Health Fair set for this weekend

August 1, 2018 GMT

Only time will tell if this weekend’s Back-to-School Health Fair will see a dramatic rise in children requiring immunization shots due to Lake Havasu City’s shortage of pediatricians.

Today’s News-Herald reported seven months ago that pediatricians in Havasu were in short supply, causing caseloads for existing pedestrians to grow and future appointments difficult to book. The shortage reportedly caused some families to travel outside Havasu for pediatric care.

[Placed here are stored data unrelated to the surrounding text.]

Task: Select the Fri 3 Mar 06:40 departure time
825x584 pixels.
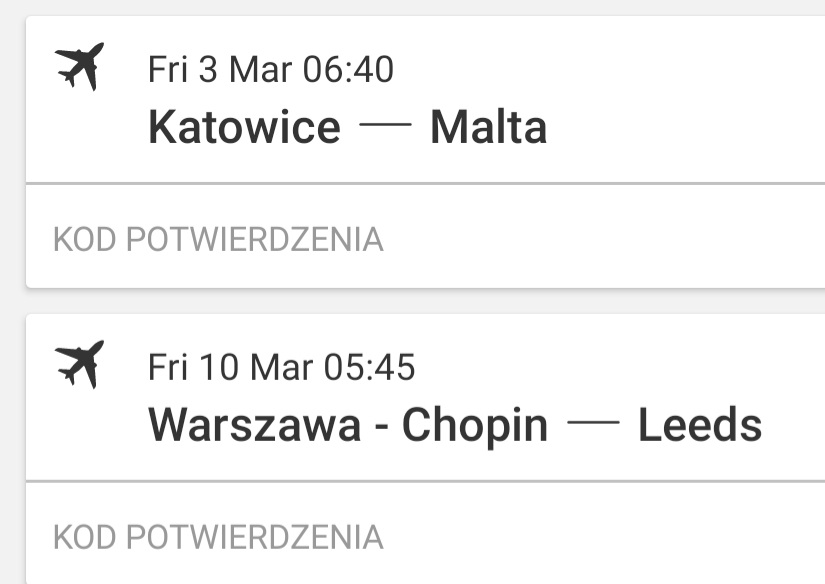Action: 270,69
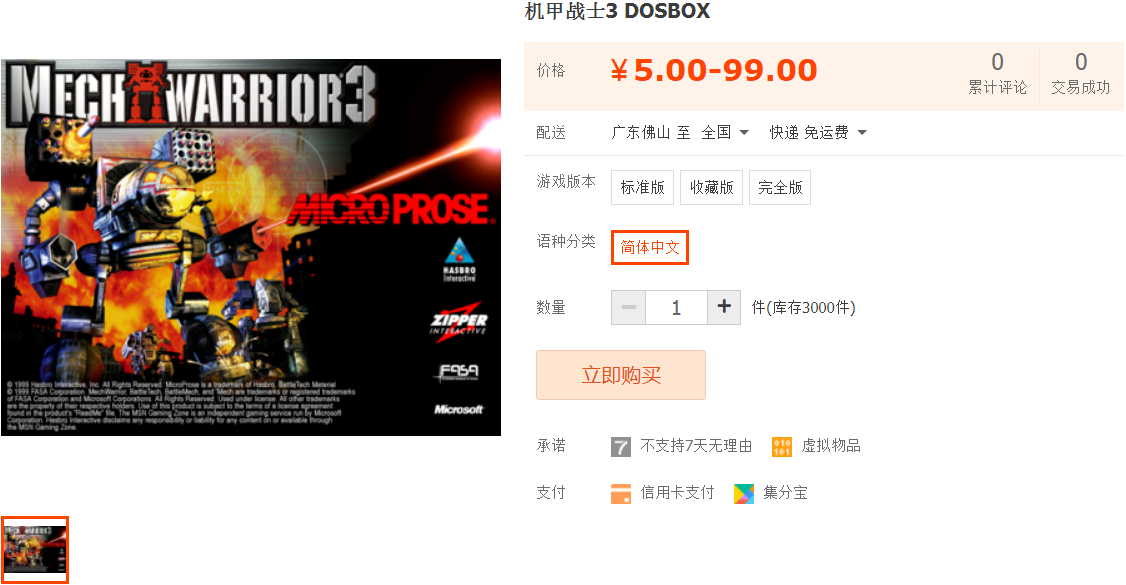This screenshot has height=585, width=1126.
Task: Toggle the 简体中文 language option
Action: [650, 248]
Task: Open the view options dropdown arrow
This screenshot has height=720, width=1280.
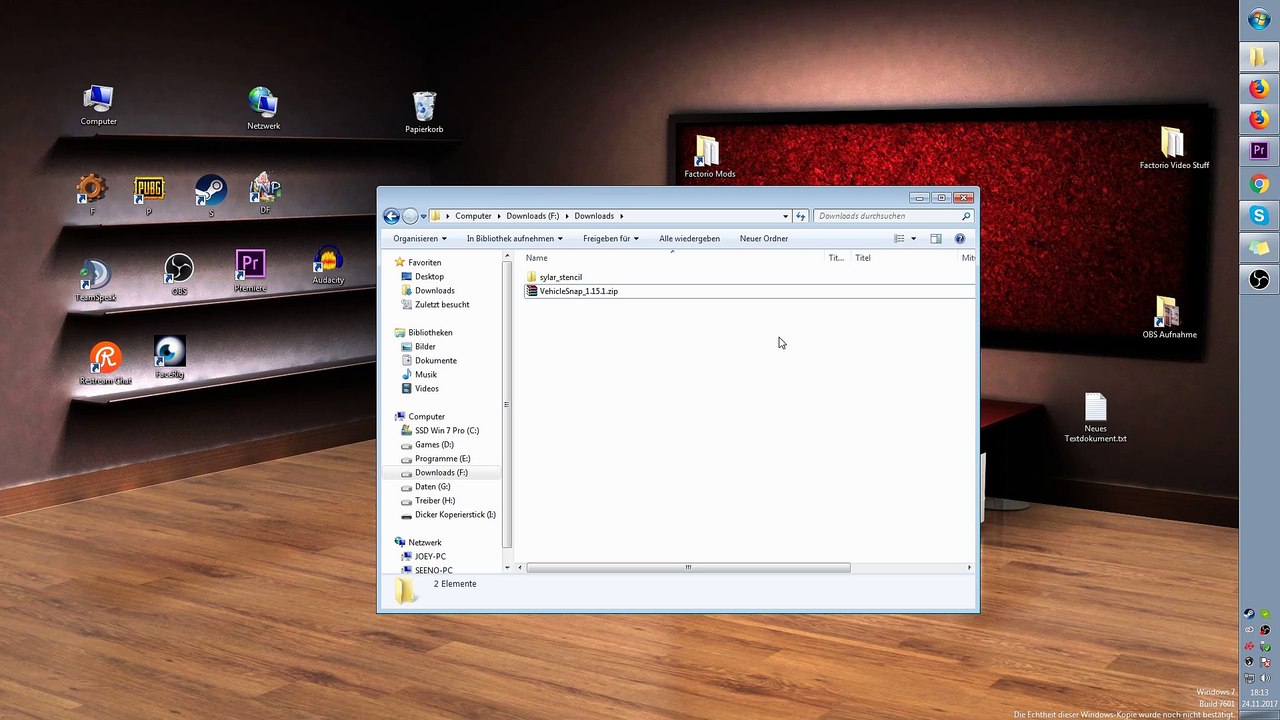Action: point(913,238)
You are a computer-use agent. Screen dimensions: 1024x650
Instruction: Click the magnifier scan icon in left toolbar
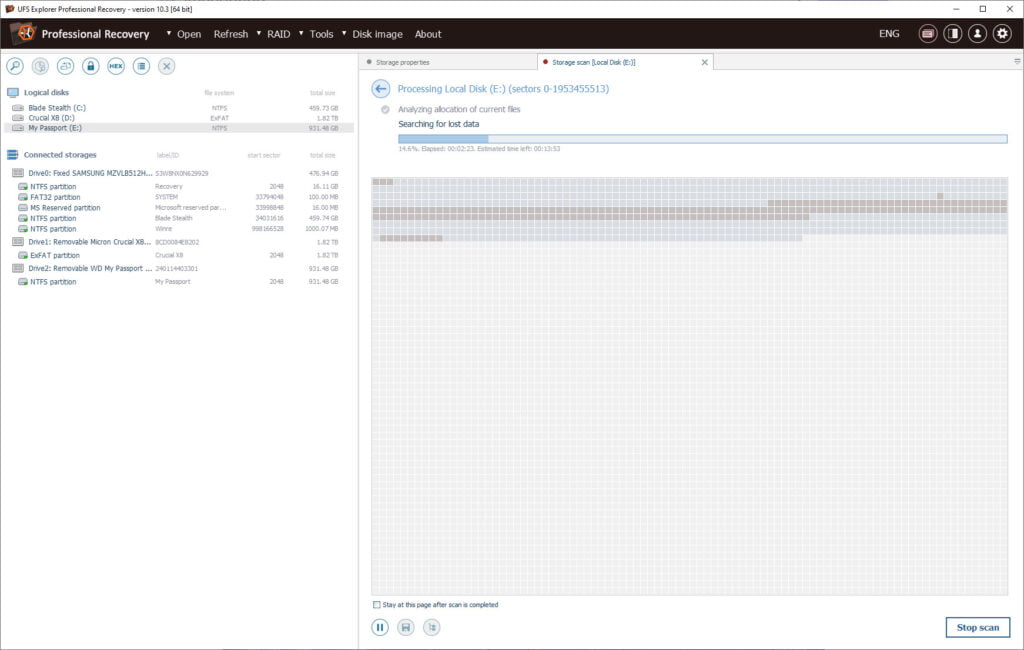15,66

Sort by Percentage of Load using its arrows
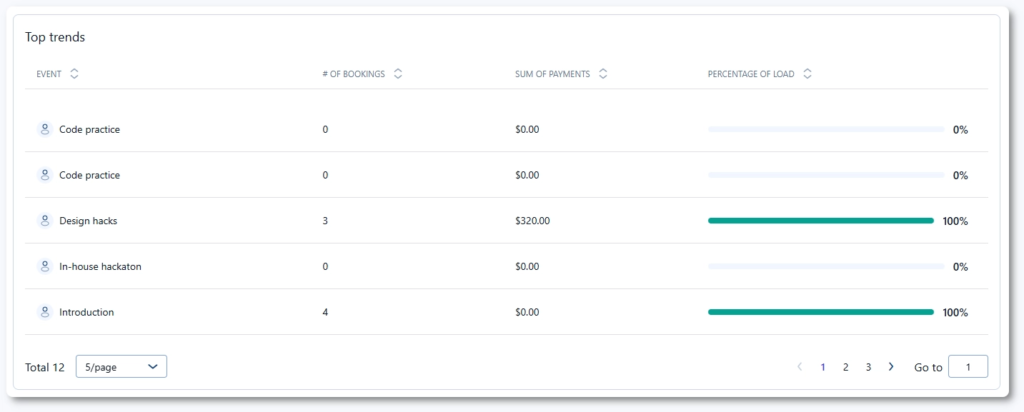(x=807, y=74)
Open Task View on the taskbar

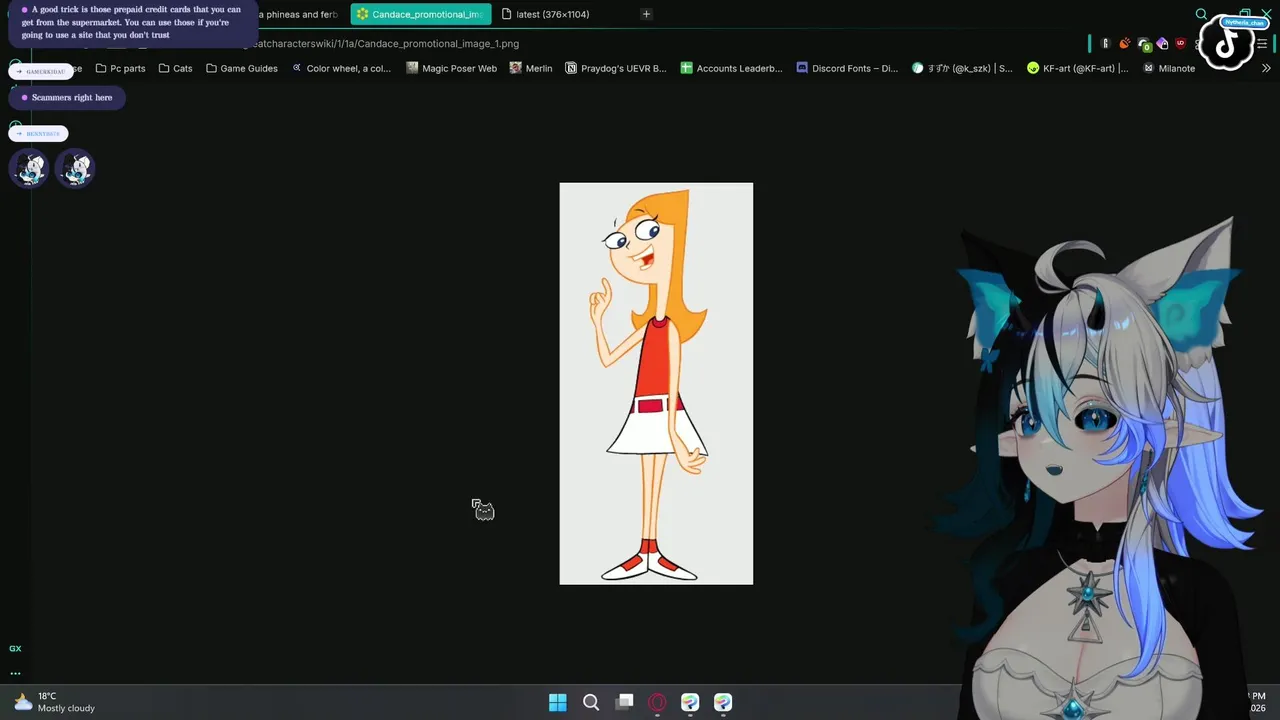[625, 702]
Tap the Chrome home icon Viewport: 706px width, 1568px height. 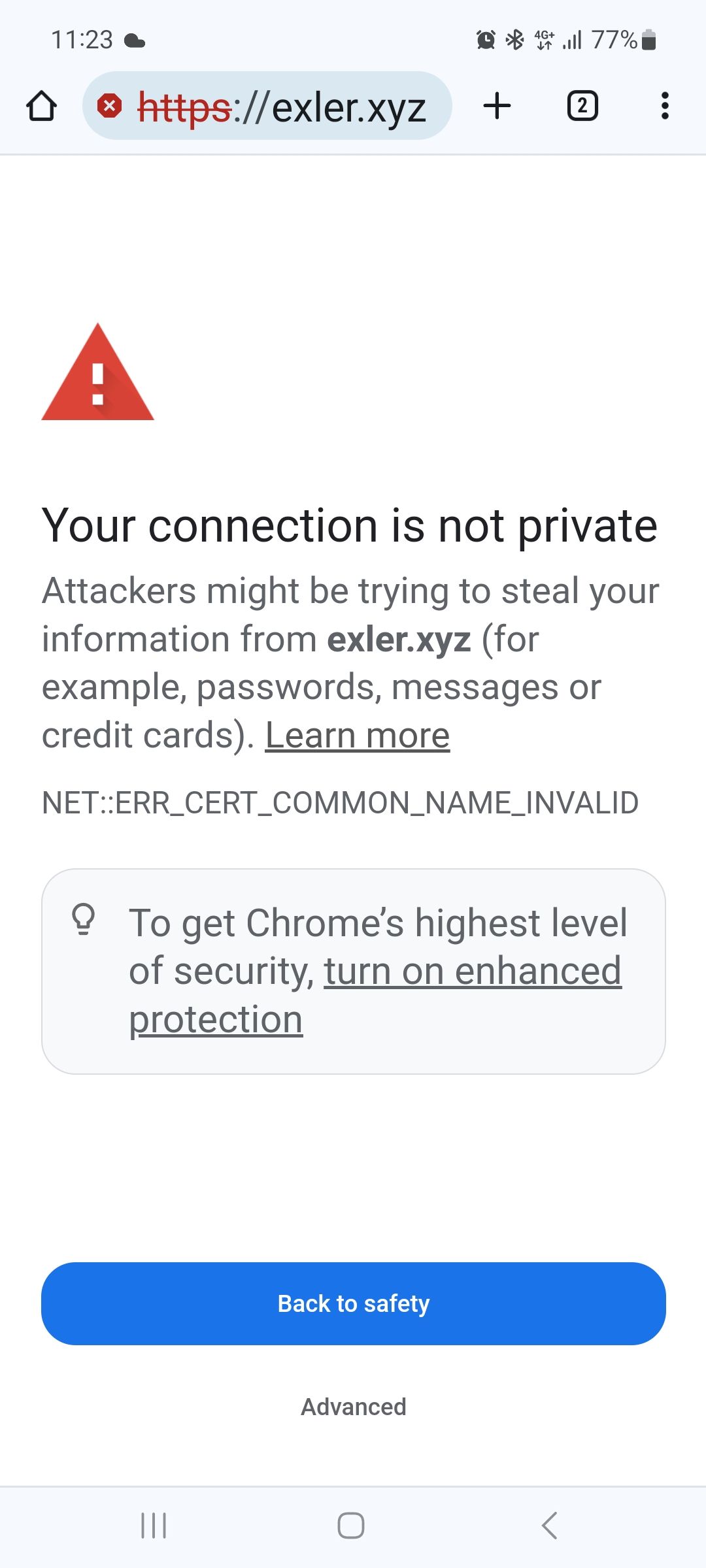click(x=41, y=106)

The Havasu Community Health Foundation’s annual event – formerly known as Havasu Stick’em – aims to reduce the scare factor for children up to 18 years-old while receiving free immunization shots for the upcoming school year. Physical exam vouchers and bike helmets for the first 100 kids, vision screenings and dental information also will be offered at the event, according to Joni Spencer, an administrative assistant at the foundation.


“People that are going to do the vision screenings, representatives of the foundation’s new food bank, Milemarkers and a number of different organizations in town will all provide some kind of fun event,” she said. “There’s going to be a spinning wheel, a ring toss, rock painting and all those kinds of things will be going on.”

The free Back-to-School Health Fair will be held from 8 a.m. to noon Saturday at the Aquatic Center. Free Family Swim Day with free hot dogs provided by the Elks Lodge will follow the health fair from noon to 4 p.m.

While Spencer said she does not know if they will see an increase this year, she stated that the foundation is prepared for about 300 children based on previous years’ attendance. She added that the Mohave County Department of Public Health – which is providing the free immunizations – has been regularly providing children with immunizations.

“I’m going to assume that it’s going to balance out,” Spencer said.

Parents who did not pre-register their children can still attend Saturday’s event, according to Spencer. They are required to provide previous immunization records and insurance identification for any insured child, she said.